Tora, Moşe’nin, Tanrı tarafından VAYİKRA (ויקרא) - Sevgi ile Çağrıldığını, Bilam’ın ise RASLANTI anlamına gelen VAYİKAR (ויקר) sözcüğü ile (Bam 23 :4) çağrıldığını kaydeder. Tek bir ALEF harfi bu büyük farkı yaratır. Ancak Moşe’nin Çağrısında da yer alan Alef sanki zar zor varmış gibi küçük yazılmıştır.
"KAN" anlamına gelen "DAM" kelimesini "İNSAN" anlamına gelen "ADEM" kelimesine dönüştüren yine ALEF’tir. Kan, fiziksel yaşamı temsil ederken Alef, Tanrı’nın bizdeki parçası olan ruhumuz ile ilgilidir. İkisi birlikte mükemmel dengeyi - Tam Kişi’yi sembolize eder. Alef, insanı Tanrı'ya bağlayan ruhsal göbek bağıdır. Yaratıldığı Tanrı'nın suretinde yaşayan biri.
Şimdi Alef’in neden küçük yazıldığını anlayabiliriz. Yüce Tanrı, yapacağın kurbanın içinde Manevi dünya da olmalıdır der gibidir. Bu ruhunu O’nun varlığı ile doldurmak – Uyarmak’tır. O zaman kanı temsil eden Nefeş - (Ani) benliğimiz dışarı çıkar ve ruhumuzun Öz’ünü temsil eden Neşama - (Anohi) seviyesi tüm varlığımızı doldurur.
Bu sevgilinin AŞKINI bulmasına benzer. Bu ikili ilişkide aşağıyı; "Senin uğruna her gün öldürülüyoruz ; kurbanlık koyunlar gibi addediliyoruz." (Mez 44 :23) sözleri ile uyarırız. Yukarıyı ise "O’nun cevap vermesi yani O’nun tarafından bilinmektir"
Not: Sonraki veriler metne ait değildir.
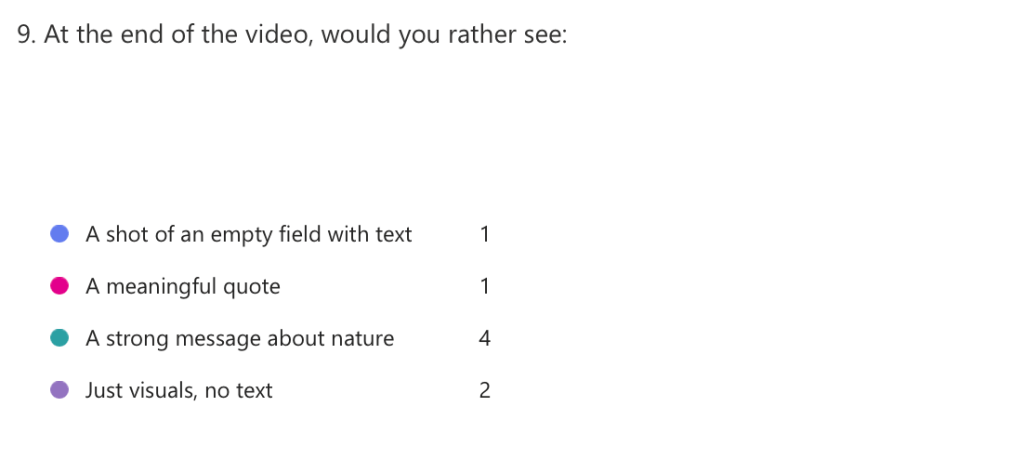Click the word 'quote' in the legend
The image size is (1024, 459).
251,287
Bu nedenle Yüce Tanrı’nın içimizde barınması için bir Mişkan (Mikdaş) yaratırız. Bu bir nevi Manevi dünyanın fiziksel dünyada yer almasıdır. O’nun hasretini çekmeyi ifade eder.
IŞIK için kullanılan İbranice kelime, "OR" (אור)’dur. "Deri" (עור) için de aynı sözcük kullanılır. Ancak hayatın tamamı – insanın dönüşümü tek bir Alef ile gerçekleşir.
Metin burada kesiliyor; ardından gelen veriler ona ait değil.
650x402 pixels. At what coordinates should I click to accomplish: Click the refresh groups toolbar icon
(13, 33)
Alef, alfabenin ilk harfi olarak her şeyin İlk Nedeni olan AŞEM'i ifade eder.
İlk neden (sebep) arayışı felsefeye özgü değildir. Bütün büyük düşünürler bunu yapar. İlk prensip düşüncesi, kendi adınıza düşünmeyi öğrenmenin, yaratıcı potansiyelinizi açığa çıkarmanın en iyi yollarından biridir. Bu yaklaşım filozof Aristoteles tarafından kullanılmıştı ve şimdi Elon Musk ve Charlie Munger tarafından kullanılıyor.
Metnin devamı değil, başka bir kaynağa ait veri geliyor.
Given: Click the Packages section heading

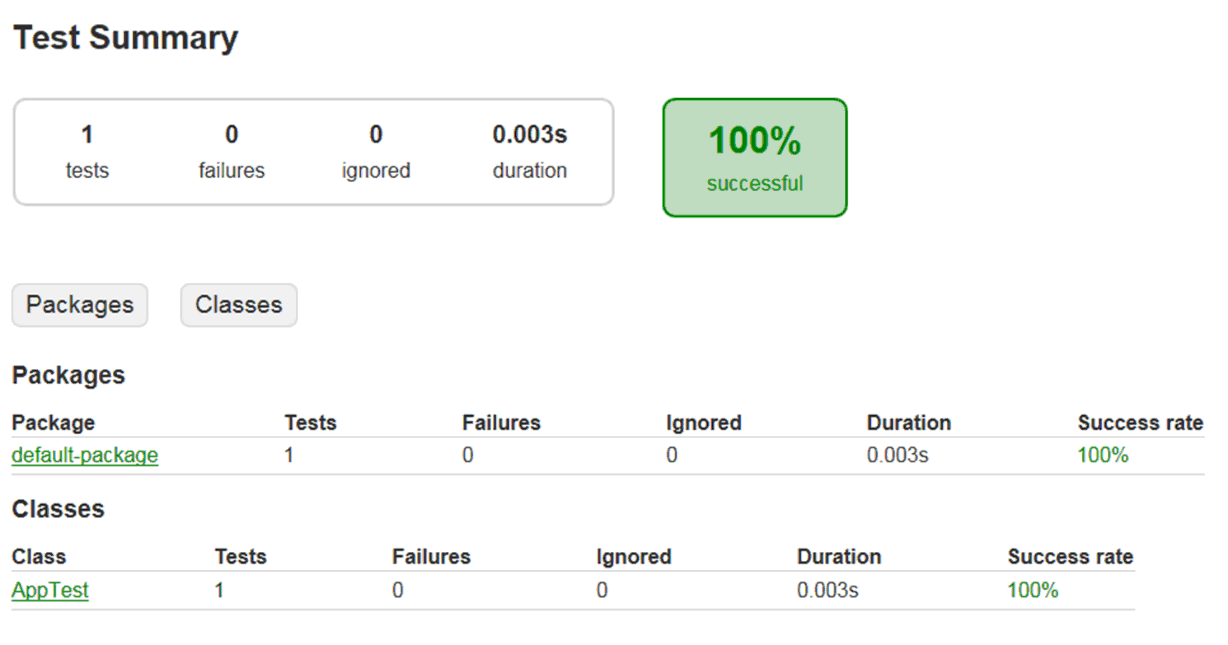Looking at the screenshot, I should point(68,376).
Tesadüfi bazen de aşağılayıcı bir ilişkiyi ifade eden (Vaikar) sözüne Alef'i eklediğimizde ise sevginin ifadesi olan Vayikra'ya dönüşür.
Biz DOĞARIZ. (Bereşit) Ergenliğe ve yetişkinliğe erişebilmek için ebeveyinlerimizden DESTEK ALIRIZ. (Şemot) Ancak hayatımızın sonraki aşamaları olan DENEYİM ve OLGUNLUK çağlarımıza (Bamidbar ve Devarim) bizi bağlayan VAYİKRA’dır.
Hayatlarımızı, Aşem ile bizim aramızda sevgi dolu bir ilişki olarak görmeye başladığımızda tesadüf gibi görünen olaylara ALEF’i eklediğimizde her olayda ilahi takdiri görmeye başlarız.
Bir halk olarak başımıza gelenlerin Aşem'in bize “Kohenler Krallığı ve Kutsal bir Ulus” olma çağrısı (farkındalığı) olduğunu görebilmektir.
Kendinizi mükemmelleştirmek ve kutsallaştırmak isteyebilirsiniz, ancak bunu yapamadığınızı görebilirsiniz. Yine de hayal kırıklığına uğramış girişiminizde yer alan çaba ve acılarınız boşuna değildir. Hepsi Tanrı'ya bir adaktır.
Tüm çabaların boşa çıkmış gibi görünse bile bunu sürdür. Elinde gelen her şeyi yap. “Tanrı da gözünde iyi olanı yapacaktır.“ (I. Samuel 3:18).